Comprendió todo, cada pieza del rompecabezas encajó perfectamente en su lugar. El por qué sus tíos se habían negado a acogerla en su hogar. El por qué la vigilaban todo el tiempo. Le tenían miedo... Mucho miedo. Entendió a su tío y sus deseos de que se fuera. Se sintió contaminada, sucia, una basura. No valía nada. Las lágrimas cayeron de sus ojos.

Unos golpes en la puerta la sobresaltaron.

— ¿Paula, cariño, estás bien? —era su tía, su voz sonaba afectada, como si hubiese estado llorando.

—Déjeme sola —dijo con autoridad.

La mujer insistió un tiempo más pero acabó por rendirse.

Paula entendía muy bien lo que había querido decirle la monja, aterrada por todo lo que estaban ocurriendo y que no podía explicar, había confundido las cosas. El niño no era real, había sido una jugada de su propia mente que la obligaba a recordar. La monja sólo lo había visto en sueños. Ahora comprendía todo. Además, se dio cuenta de un detalle: nadie más lo había visto y escuchado. Sólo ella.

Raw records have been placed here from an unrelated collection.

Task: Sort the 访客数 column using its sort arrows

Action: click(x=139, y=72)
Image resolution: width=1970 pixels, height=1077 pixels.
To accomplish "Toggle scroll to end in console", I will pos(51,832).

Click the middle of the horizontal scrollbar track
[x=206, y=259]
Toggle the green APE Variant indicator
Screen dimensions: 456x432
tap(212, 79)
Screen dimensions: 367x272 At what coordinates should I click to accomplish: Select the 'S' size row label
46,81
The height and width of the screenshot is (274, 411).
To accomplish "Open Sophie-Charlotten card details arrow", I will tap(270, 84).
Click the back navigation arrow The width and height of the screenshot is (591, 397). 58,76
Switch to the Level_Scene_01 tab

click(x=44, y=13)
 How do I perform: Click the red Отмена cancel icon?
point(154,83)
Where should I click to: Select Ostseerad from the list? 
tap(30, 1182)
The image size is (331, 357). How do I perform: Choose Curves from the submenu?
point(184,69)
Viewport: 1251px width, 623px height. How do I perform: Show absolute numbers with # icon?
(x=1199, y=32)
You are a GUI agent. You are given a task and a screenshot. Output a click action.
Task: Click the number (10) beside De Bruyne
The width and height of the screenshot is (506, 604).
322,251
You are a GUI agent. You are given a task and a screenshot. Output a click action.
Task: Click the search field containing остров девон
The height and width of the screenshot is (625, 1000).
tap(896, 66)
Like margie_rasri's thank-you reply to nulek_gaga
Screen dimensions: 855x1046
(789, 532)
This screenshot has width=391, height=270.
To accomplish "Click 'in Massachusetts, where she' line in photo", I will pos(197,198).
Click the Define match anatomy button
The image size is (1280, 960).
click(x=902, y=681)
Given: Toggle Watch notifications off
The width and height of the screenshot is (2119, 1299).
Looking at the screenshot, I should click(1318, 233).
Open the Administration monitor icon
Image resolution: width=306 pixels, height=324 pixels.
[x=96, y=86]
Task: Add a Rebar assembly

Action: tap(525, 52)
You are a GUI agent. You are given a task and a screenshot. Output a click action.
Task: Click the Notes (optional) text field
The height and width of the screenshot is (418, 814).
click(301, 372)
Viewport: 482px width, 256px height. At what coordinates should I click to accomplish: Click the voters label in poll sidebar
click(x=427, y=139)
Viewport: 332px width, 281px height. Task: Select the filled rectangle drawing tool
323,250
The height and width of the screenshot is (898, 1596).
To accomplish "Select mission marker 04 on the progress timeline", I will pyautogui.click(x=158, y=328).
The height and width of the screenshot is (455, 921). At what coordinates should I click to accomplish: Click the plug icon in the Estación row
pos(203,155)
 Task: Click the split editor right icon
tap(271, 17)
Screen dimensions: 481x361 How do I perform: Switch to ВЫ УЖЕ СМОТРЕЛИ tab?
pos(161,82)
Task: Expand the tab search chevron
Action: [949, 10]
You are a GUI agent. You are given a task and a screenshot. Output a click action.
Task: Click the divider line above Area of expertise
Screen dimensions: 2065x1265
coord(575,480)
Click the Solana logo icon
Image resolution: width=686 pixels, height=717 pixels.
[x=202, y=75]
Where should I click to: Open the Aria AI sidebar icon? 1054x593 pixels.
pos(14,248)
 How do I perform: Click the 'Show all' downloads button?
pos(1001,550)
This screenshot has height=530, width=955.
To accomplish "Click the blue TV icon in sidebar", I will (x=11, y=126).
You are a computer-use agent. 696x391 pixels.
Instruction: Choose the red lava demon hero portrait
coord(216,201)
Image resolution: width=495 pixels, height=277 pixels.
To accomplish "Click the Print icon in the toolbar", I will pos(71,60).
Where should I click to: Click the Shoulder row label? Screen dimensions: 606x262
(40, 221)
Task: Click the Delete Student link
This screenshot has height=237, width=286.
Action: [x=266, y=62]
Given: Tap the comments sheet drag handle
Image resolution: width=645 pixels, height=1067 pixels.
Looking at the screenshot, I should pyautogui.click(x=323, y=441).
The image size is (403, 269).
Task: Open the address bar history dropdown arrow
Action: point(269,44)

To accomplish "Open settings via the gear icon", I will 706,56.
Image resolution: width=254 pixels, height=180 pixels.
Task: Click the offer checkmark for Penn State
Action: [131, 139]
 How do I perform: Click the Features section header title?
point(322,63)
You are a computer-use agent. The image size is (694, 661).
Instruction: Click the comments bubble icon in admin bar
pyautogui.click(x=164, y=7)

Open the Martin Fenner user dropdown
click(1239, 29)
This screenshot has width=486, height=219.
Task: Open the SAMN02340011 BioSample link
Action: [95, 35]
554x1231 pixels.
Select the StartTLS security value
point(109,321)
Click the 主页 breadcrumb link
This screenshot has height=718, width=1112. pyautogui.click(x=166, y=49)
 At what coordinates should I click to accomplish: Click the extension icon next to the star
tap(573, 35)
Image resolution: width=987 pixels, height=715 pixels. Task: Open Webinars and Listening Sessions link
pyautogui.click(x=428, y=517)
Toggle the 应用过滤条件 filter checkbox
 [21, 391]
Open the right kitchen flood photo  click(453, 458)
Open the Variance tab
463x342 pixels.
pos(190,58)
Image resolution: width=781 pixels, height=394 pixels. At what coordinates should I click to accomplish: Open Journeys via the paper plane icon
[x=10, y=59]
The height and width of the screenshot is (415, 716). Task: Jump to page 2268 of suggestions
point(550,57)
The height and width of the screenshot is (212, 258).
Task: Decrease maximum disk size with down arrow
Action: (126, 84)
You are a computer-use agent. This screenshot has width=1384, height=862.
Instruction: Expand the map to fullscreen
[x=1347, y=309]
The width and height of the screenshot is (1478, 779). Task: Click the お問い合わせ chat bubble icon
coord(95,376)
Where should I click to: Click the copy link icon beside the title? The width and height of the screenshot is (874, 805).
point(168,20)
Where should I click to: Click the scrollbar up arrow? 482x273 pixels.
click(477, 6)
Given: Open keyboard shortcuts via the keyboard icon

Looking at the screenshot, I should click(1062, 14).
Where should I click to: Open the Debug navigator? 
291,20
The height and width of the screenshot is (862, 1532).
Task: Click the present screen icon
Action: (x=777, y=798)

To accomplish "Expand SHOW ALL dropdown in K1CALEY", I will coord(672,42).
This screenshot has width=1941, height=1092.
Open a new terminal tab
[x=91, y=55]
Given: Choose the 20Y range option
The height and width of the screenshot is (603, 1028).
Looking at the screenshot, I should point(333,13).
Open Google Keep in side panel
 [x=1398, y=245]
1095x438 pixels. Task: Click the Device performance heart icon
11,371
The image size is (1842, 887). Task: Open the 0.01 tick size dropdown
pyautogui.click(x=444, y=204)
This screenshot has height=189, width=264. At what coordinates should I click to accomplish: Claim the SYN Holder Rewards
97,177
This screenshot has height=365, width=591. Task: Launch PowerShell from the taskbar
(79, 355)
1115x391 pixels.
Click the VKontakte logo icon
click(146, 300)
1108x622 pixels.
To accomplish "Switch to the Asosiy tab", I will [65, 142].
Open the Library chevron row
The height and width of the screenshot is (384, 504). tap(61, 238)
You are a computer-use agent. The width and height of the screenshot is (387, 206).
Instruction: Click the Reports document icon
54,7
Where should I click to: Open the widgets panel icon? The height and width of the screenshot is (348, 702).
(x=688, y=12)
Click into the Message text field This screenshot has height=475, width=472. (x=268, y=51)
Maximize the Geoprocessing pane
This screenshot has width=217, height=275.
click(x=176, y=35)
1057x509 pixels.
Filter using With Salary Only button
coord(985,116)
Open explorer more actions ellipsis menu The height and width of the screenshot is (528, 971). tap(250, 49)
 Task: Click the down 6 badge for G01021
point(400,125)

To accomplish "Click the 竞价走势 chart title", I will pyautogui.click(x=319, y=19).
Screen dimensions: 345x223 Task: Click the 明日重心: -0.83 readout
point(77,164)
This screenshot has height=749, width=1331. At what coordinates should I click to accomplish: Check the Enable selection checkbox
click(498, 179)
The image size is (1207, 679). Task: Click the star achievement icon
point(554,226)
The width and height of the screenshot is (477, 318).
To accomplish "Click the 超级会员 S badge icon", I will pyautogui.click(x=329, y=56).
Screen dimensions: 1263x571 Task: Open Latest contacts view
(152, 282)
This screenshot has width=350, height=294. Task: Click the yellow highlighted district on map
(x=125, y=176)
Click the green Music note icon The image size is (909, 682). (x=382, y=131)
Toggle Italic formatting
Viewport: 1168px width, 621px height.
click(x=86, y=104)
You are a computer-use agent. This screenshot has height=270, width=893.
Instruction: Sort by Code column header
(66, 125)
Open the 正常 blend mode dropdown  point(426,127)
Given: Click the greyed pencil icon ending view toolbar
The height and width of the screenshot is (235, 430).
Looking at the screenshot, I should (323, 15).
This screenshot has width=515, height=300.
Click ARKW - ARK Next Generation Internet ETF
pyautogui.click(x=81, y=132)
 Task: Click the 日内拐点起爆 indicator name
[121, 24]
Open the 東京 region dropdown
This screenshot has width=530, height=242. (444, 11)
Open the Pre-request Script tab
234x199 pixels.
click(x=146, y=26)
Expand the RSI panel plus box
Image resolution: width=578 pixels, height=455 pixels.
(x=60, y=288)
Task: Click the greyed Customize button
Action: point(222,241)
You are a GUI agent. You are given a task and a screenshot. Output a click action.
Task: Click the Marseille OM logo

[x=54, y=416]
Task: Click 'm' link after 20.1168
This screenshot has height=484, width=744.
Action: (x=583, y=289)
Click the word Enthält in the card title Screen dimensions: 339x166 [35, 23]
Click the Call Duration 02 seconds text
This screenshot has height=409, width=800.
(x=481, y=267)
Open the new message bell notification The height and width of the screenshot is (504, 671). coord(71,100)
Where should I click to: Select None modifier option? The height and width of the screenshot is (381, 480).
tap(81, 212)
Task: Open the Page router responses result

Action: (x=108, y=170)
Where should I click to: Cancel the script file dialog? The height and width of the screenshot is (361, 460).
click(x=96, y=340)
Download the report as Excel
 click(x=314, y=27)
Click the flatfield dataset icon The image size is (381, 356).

Tenía que recordar y había recordado... El doctor había dicho que debía hacerlo... Todos le decían que debía hacerlo. Pero, ¿de qué le había servido? El horror la invadía y no entendía cómo era posible que sabiendo todo sobre su oscuro pasado pudiera ayudarla en algo a progresar... a sanarse. No se sentía mejor, sino todo lo contrario: se sentía enferma... muy enferma.